It has since been used to describe various mental afflictions surrounding the environment. 

Who Is Impacted By Solastalgia?

While the term was first applied to communities in Eastern Australia experiencing extreme drought, it now applies to far more communities in countless areas of the world. 

It is now well accepted that solastalgia is affecting marginalized communities at the highest rates, as they are the most disproportionately affected by the effects of climate change (3). 

Climate change will only exacerbate preexisting environmental and social justice issues, as those who have already been wronged will be impacted far worse than more privileged groups. 

About half of Americans report being worried about climate change, although many see it as a distant issue (6).

However, that is still hundreds of millions of people who report some feeling of distress. Namely, a massive amount of people already being affected by solastalgia. 

Throughout 2012 and 2013, roughly one-third of Americans reported being directly impacted by climate change (6).

Children 

Because children are still developing, they are at an increased risk for anxiety during and following a natural disaster or extreme weather event. 

In the three months following hurricane Andrew, 38% of children aged 8-12 experienced symptoms consistent with PTSD (6). Children have also been shown to possess symptoms of PTSD for longer than adults following an extreme weather event (6). 

Chronic stress from natural disasters is also more likely to affect the child’s development, potentially leading to chronic mental health issues in the future. 

Children also rely on their caregivers, as they are still young. This means that if their caregiver’s mental health is not adequately taken care of, that will impact the child’s mental wellbeing. 

Women 

Women tend to feel post-disaster stress symptoms much stronger than men (6). After a disaster, women tend to have higher rates of PTSD and other anxiety disorders. 

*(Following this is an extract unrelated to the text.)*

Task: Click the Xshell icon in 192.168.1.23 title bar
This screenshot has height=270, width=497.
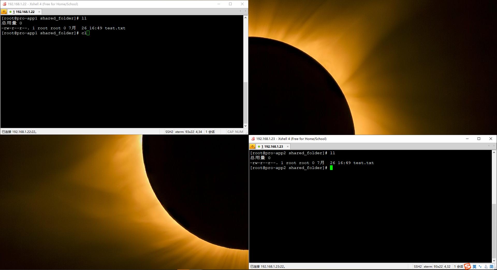Action: pos(252,139)
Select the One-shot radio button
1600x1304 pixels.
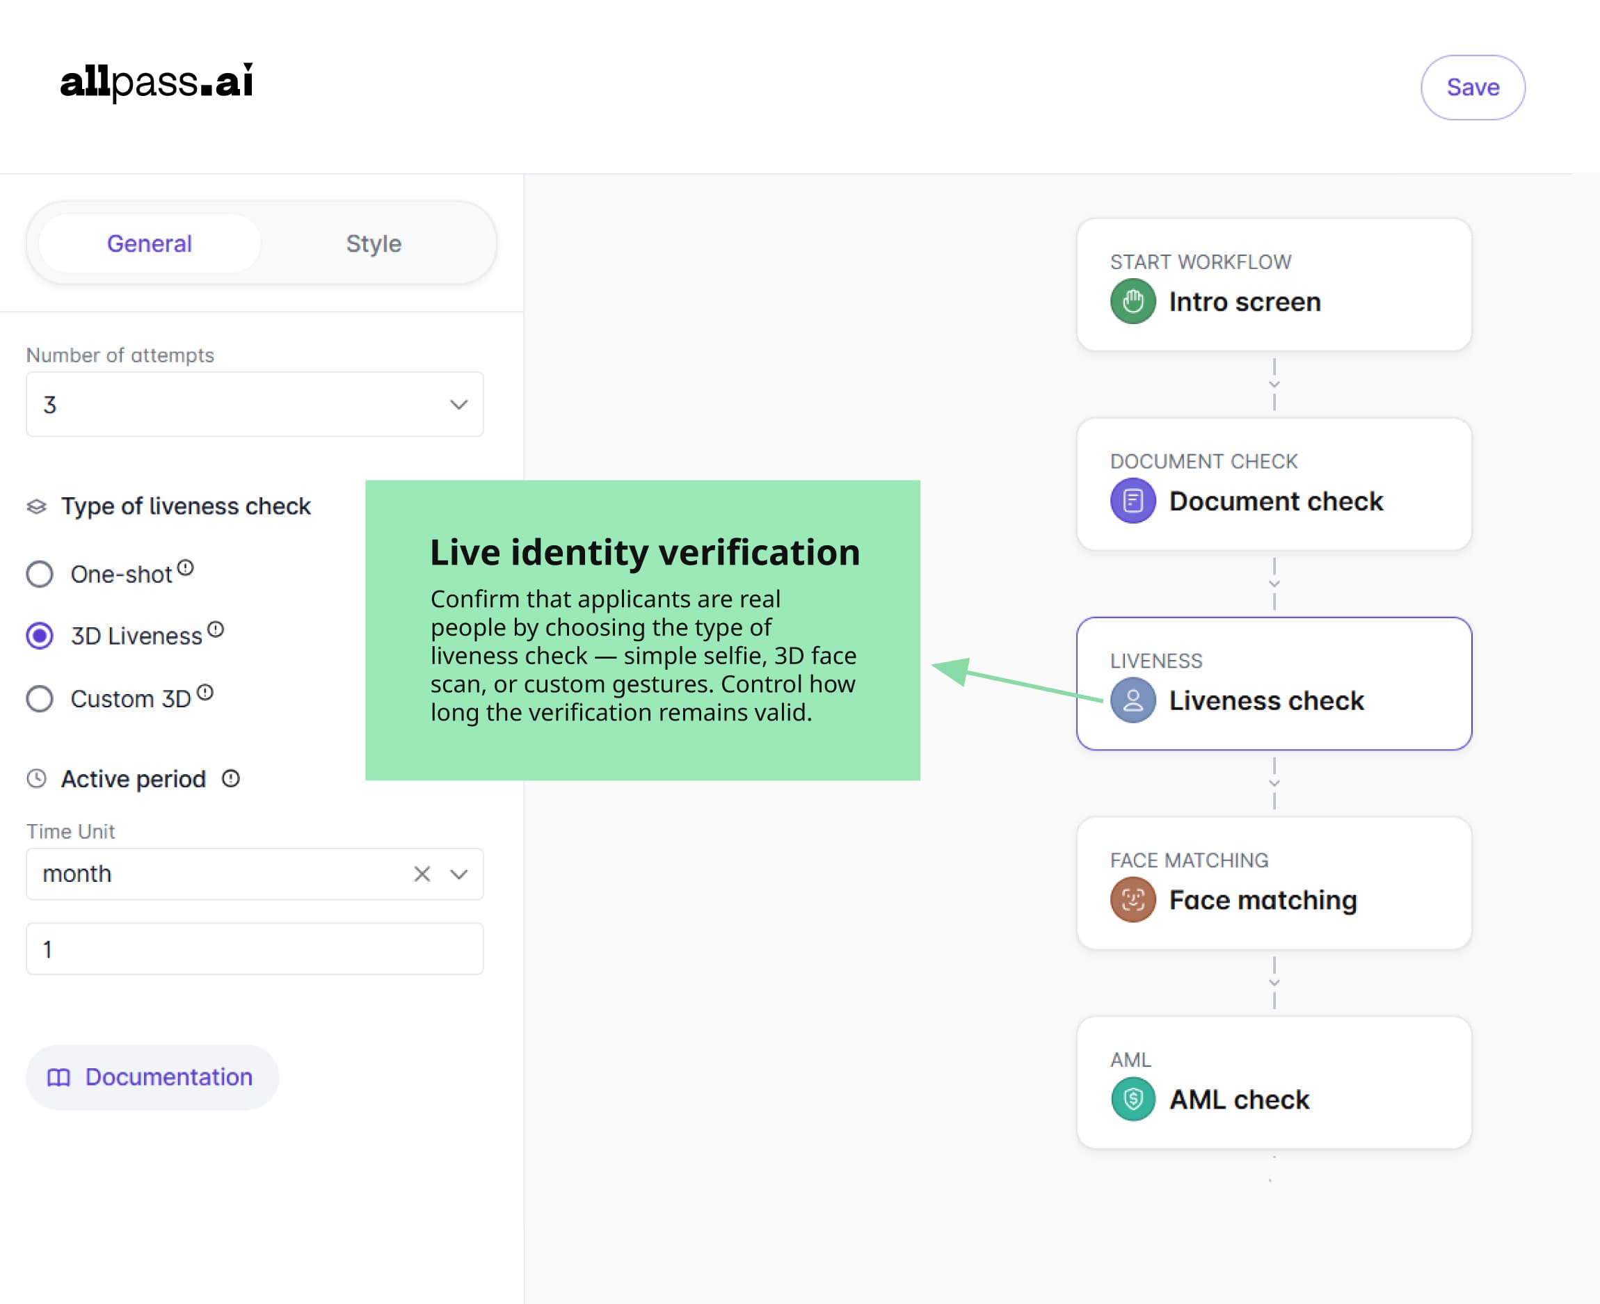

Pregnant women, in particular, are at an increased risk for PTSD and depression after a disaster, such as Hurricane Katrina. 

Climate change will also likely negatively affect food and water availability, which are especially important when a woman is pregnant, putting her at greater risk for disaster (6). 

Elderly 

The elderly population in the United States is increasing. This means that the number of people with untreated depression and physical disabilities is also increasing, leaving a more vulnerable population (6). 

Poor air quality has also been linked to cognitive decline in the elderly, as poor health quality will increase as climate change worsens. 

Low Income 

People in a lower socioeconomic standing will have fewer resources than they have at their disposal to adapt to their changing environments, making them more susceptible to feel the effects of climate change more strongly (6). 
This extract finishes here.